Ses fautes de gestion, commises en même temps que M. P., ont contribué à l'aggravation du passif durant la période 1999/2002. Au vu des pièces à présent produites, l'insuffisance d'actif, s'élève, compte tenu du passif définitif de 30 643 051 euro et de l'actif de 5 310 611 euro, à la somme de 25 332 439 euro.

Il apparaît que le passif est constitué pour une partie conséquente (environ 15 000 000 euro) de créances salariales, nées de la requalification de contrats de franchise en contrats de travail. Celles-ci sont sans lien avec les fautes précédemment constatées.

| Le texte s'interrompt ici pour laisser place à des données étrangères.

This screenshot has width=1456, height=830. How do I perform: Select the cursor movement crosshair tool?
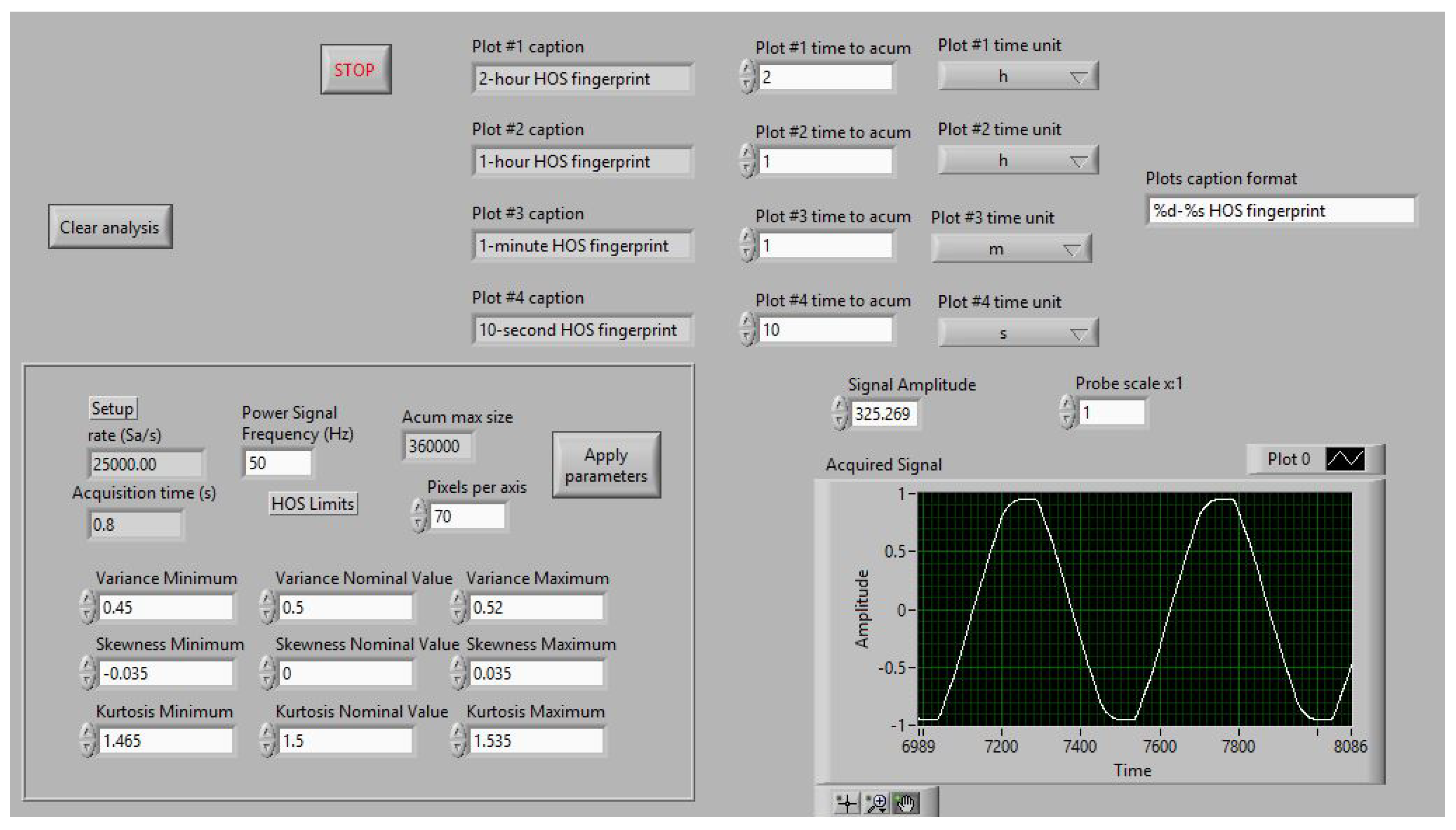click(847, 804)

La contribution de M. B. fixée par le tribunal, semble-t-il par suite d'une erreur matérielle, à la somme de 768 741 euro, soit 1 % de l'insuffisance d'actif provisoire au lieu des 10 % qu'il entendait appliquer, demeure cependant manifestement insuffisante au regard du montant du passif généré, hors créances salariales, et non couvert par l'actif réalisé. Il y a lieu de fixer en conséquence sa condamnation à la somme de 5 000 000 euro.

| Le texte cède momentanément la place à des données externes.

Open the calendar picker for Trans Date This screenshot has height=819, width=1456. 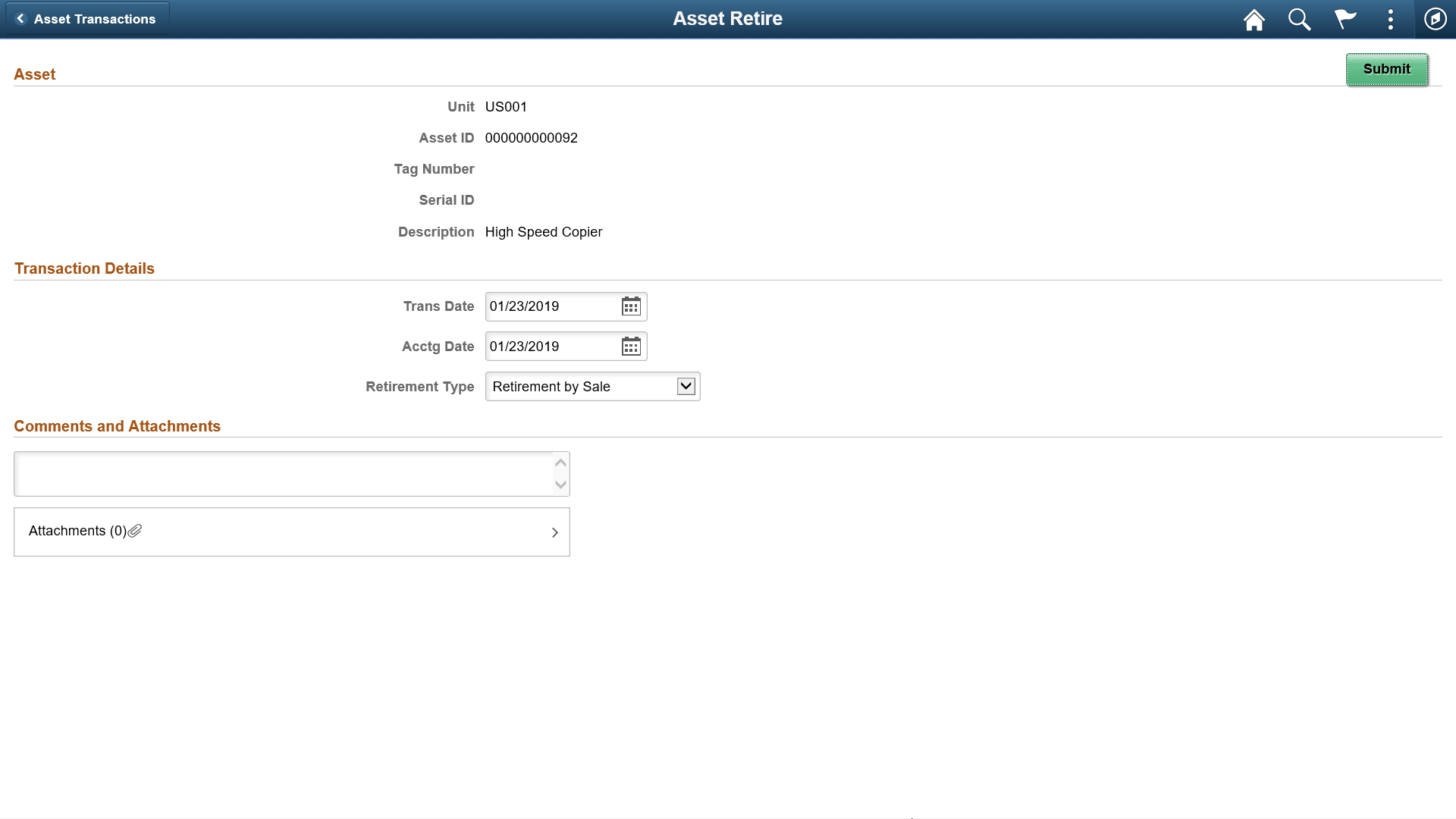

Compte tenu de l'état de la procédure précédemment décrit, il n'y a pas lieu à condamnation solidaire.

Par ces motifs, LA COUR, Vu les arrêts des 26 avril 2011 et 29 janvier 2013, Vu l'ordonnance de disjonction du 25 juin 2015, Statuant dans les limites de sa saisine, Constate que M. Alain B. ne soutient pas son appel, Infirme le jugement sur le montant des condamnations concernant M. Alain B. et, statuant à nouveau sur ces points, Condamne M. Alain B. à payer, au titre de sa contribution à l'insuffisance d'actif de sociétés SA France Acheminement Exploitation ViaTime, SARL Exploitation Logistiques Services et SARL France Acheminement , la somme de 5 000 000 euro à M. R. et Mme V., co-liquidateurs de ces sociétés, Condamne M. Alain B. à leur payer, ès qualités, une seule indemnité de 4 000 euro sur le fondement de l'article 700 du Code de procédure civile, au titre de la procédure de première instance et d'appel, Condamne M. Alain B. au paiement des dépens de première instance et d'appel.